**WRITTEN TASK**: Please rewrite the part of the listing starting with the line containing "The width and height of the screenshot is (719, 1280)." and going on through the line containing "Action: coord(100,147)", swapping "Security Devices" for "Security Settings" and keeping everything else the same.
---- DATA RECORDS
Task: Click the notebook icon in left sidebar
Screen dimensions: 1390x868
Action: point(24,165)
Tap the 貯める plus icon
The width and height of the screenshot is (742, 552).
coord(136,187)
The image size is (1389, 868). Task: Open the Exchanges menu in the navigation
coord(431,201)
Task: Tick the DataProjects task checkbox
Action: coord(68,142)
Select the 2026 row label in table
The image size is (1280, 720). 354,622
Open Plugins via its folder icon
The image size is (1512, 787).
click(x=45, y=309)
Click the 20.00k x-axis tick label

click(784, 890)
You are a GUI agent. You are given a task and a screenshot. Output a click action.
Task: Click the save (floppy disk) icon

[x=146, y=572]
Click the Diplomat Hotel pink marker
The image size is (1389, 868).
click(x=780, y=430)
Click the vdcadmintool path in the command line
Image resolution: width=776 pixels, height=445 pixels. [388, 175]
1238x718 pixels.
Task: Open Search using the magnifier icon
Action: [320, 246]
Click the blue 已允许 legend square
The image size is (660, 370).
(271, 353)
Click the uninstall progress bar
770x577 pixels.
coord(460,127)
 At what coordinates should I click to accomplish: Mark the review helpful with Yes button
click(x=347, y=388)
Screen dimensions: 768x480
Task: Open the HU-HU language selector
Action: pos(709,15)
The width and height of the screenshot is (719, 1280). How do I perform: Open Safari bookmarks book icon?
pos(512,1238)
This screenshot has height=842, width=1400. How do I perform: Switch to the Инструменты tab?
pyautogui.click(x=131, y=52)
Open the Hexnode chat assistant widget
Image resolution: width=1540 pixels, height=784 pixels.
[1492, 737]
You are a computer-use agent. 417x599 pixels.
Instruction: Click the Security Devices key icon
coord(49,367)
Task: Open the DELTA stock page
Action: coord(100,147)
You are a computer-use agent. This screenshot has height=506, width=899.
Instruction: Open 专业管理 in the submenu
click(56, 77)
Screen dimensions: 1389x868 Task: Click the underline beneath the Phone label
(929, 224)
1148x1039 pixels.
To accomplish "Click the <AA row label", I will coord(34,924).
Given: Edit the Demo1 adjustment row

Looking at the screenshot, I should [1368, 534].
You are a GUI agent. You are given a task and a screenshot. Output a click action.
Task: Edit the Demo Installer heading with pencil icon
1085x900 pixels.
--------
**ANSWER**:
The width and height of the screenshot is (719, 1280). How do I perform: Open Safari bookmarks book icon?
pos(512,1238)
This screenshot has height=842, width=1400. How do I perform: Switch to the Инструменты tab?
pyautogui.click(x=131, y=52)
Open the Hexnode chat assistant widget
Image resolution: width=1540 pixels, height=784 pixels.
[1492, 737]
You are a computer-use agent. 417x599 pixels.
Instruction: Click the Security Settings key icon
coord(49,367)
Task: Open the DELTA stock page
Action: coord(100,147)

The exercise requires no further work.